Researchers at the University of Newcastle-upon-Tyne (United Kingdom) have recently achieved a scientific feat: creating human corneas using 3D printing technology. This world first, described in detail in a study published in Experimental Eye Research, represents a new potential use of printers in the field of medicine. Members, organs and tissues had previously been created using this method.
Defying the limits of medical 3D printing
The cornea requires an extremely high level of precision, reports website ObjetConnecté, hence why these British specialists have pushed the boundaries of 3D printing even further than before. They have also paved the way for new ways of using this technique in the healthcare sector, where it represents an estimated market of 490 million dollars (around 420 million euros).
To achieve their goal, the researchers in Newcastle developed a material that could be used as a “bio-ink”. This substance was a gel made up of alginate and collagen, to which the scientists added stem cells harvested from a healthy subject.

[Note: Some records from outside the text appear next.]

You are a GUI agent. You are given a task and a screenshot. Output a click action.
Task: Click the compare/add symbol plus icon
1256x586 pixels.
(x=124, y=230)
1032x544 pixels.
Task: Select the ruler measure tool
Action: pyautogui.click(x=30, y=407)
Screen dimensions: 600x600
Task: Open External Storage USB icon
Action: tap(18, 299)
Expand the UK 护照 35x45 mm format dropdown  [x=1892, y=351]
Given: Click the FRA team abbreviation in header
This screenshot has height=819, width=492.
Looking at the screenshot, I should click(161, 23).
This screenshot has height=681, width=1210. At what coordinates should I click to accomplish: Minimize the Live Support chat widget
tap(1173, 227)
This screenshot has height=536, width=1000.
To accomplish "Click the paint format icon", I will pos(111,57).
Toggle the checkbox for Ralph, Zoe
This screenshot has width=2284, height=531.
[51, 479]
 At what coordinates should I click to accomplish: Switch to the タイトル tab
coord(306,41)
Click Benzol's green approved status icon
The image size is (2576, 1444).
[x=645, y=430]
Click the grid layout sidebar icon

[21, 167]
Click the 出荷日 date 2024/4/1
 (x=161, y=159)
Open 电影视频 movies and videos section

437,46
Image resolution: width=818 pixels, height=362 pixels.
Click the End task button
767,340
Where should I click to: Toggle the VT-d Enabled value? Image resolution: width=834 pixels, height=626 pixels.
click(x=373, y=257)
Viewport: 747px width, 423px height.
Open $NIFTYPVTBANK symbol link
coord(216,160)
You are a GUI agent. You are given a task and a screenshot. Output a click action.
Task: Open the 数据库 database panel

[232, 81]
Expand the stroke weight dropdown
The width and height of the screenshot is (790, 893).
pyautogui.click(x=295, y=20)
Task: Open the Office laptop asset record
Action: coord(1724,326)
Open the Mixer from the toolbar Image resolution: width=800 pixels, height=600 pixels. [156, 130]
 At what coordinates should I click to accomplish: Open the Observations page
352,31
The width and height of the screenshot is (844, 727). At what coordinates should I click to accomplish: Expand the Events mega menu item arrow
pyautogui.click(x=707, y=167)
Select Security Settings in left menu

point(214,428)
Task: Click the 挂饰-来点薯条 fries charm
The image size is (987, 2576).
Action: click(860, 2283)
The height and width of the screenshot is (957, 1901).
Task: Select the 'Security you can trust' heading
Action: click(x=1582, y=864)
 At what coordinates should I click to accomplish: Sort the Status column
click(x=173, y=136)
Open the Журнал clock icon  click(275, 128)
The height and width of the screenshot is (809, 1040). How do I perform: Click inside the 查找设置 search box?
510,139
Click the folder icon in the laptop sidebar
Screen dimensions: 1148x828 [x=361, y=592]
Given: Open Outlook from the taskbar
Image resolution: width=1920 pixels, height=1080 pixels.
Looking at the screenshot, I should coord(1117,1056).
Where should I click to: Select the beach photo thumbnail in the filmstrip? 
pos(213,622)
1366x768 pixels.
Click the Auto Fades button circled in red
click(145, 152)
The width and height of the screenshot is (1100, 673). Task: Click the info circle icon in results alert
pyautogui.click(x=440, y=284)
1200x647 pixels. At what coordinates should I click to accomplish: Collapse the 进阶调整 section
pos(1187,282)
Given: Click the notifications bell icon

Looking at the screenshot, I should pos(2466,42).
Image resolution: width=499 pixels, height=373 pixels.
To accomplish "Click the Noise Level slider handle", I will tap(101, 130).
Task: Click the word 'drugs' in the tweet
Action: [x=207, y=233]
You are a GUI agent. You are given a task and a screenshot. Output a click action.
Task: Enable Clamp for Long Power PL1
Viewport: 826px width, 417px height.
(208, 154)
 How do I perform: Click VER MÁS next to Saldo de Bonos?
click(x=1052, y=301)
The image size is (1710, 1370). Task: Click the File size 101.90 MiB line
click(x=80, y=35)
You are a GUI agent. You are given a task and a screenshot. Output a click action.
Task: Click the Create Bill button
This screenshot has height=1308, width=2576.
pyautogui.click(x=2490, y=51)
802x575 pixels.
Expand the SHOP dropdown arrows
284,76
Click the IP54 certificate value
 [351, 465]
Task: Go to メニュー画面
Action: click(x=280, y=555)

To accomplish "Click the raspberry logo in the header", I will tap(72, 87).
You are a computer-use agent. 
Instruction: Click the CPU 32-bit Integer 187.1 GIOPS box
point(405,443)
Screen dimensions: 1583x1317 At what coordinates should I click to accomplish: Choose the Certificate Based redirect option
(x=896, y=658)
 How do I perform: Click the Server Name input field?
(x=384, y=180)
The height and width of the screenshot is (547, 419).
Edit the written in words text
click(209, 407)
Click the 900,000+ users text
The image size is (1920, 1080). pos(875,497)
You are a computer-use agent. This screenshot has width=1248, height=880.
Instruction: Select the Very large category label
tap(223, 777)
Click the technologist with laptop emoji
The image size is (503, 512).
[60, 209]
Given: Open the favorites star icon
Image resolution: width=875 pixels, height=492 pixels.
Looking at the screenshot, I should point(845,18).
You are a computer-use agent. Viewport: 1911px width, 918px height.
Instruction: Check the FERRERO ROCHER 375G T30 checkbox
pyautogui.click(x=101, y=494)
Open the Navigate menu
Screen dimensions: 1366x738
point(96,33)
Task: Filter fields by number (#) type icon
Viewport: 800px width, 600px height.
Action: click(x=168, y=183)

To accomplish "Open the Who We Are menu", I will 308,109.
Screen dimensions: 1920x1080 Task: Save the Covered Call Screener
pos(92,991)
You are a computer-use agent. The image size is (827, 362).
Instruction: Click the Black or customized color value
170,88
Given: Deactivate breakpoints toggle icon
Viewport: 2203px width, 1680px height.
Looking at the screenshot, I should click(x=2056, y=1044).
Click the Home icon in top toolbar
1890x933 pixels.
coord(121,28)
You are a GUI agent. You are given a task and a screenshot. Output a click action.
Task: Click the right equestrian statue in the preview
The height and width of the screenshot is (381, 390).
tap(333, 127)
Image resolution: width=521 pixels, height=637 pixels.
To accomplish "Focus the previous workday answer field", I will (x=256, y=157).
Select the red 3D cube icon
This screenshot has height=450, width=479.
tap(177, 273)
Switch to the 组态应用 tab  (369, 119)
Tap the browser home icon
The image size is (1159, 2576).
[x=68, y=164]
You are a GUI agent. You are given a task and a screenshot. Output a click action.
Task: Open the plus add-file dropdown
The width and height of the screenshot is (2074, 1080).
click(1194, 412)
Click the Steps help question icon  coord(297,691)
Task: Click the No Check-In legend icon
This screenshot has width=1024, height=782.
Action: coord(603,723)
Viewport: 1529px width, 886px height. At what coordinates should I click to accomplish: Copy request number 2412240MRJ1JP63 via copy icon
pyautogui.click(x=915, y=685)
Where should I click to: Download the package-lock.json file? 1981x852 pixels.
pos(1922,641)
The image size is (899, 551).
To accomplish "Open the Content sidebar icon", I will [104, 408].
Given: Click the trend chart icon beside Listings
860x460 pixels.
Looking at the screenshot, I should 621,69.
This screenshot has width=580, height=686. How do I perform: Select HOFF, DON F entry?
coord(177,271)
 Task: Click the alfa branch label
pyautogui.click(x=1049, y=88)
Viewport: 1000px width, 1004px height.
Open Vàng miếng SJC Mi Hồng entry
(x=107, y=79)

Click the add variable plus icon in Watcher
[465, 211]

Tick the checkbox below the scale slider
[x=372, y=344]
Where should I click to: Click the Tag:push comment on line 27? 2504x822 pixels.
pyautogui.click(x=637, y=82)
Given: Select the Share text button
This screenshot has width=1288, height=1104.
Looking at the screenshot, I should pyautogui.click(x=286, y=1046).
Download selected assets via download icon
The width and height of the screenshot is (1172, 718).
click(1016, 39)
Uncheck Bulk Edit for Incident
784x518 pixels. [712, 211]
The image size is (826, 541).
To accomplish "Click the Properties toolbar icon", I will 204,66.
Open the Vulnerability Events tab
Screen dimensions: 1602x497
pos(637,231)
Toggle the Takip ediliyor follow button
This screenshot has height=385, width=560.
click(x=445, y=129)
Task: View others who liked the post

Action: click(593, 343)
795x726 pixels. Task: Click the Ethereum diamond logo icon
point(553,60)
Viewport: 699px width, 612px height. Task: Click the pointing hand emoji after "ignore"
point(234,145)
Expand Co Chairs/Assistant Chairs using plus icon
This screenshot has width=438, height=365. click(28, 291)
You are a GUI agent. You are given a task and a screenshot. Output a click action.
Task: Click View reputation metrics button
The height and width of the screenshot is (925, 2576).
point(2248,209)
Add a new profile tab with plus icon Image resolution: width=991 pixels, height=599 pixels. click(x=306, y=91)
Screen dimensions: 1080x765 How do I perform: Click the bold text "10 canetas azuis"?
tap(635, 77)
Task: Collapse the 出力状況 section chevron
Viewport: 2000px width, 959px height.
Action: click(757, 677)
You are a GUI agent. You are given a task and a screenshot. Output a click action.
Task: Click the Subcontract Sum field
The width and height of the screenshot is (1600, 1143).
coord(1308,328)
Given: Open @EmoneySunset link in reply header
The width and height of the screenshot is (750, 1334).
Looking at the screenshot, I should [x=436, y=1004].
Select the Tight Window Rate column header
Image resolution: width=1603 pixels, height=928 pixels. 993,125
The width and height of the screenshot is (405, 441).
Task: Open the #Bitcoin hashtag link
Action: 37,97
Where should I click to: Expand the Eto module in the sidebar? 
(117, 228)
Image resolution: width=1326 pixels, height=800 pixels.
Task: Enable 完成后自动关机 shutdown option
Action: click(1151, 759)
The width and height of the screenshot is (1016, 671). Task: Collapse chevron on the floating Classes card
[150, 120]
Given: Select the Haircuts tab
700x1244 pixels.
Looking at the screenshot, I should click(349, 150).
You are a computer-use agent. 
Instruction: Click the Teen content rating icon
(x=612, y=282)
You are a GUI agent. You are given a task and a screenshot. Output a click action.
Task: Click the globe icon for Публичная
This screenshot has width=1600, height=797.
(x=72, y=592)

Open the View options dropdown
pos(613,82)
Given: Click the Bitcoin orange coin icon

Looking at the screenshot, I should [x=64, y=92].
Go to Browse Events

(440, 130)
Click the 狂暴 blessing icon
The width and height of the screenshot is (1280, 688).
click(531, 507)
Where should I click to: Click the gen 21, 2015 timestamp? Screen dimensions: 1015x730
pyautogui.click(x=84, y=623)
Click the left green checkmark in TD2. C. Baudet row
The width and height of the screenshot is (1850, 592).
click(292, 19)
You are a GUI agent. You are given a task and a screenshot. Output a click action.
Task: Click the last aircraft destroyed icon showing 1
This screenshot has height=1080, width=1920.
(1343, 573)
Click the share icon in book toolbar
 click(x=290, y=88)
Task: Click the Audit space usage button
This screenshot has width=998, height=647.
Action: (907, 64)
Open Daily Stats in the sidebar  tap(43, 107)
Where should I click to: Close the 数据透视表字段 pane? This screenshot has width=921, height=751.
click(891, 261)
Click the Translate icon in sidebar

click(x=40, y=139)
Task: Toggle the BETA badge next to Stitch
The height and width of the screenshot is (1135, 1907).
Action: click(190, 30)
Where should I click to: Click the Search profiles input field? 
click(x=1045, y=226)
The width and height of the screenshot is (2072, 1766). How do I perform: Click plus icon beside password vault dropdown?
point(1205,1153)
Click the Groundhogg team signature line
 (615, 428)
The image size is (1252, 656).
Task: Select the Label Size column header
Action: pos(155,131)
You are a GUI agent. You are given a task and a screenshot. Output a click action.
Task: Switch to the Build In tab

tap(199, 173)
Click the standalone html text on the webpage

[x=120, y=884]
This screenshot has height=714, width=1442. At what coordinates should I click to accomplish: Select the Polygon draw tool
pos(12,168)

A supple yet resistant material
This process was particularly complex. The substance had to allow them to keep the stem cells alive, “whilst producing a material which is stiff enough to hold its shape but soft enough to be squeezed out the nozzle of a 3D printer,” explained Che Connon, the leader of the study.
Once this hurdle had been overcome, the specialists managed to create artificial corneas in less than ten minutes. They are suitable for almost all patients, as the procedure means that the size and shape of the finished product can be altered.
The stem cells stay alive after printing
The procedure seems to be reliable, reports Futura Santé. A day after the corneas were printed, 90% of the cells were still alive. And one week after they were created, the number had dropped to 83%. We have not yet seen these artificial corneas transplanted onto a patient, as they need to undergo several years of further testing. In France alone, 8,000 corneal transplants are required every year.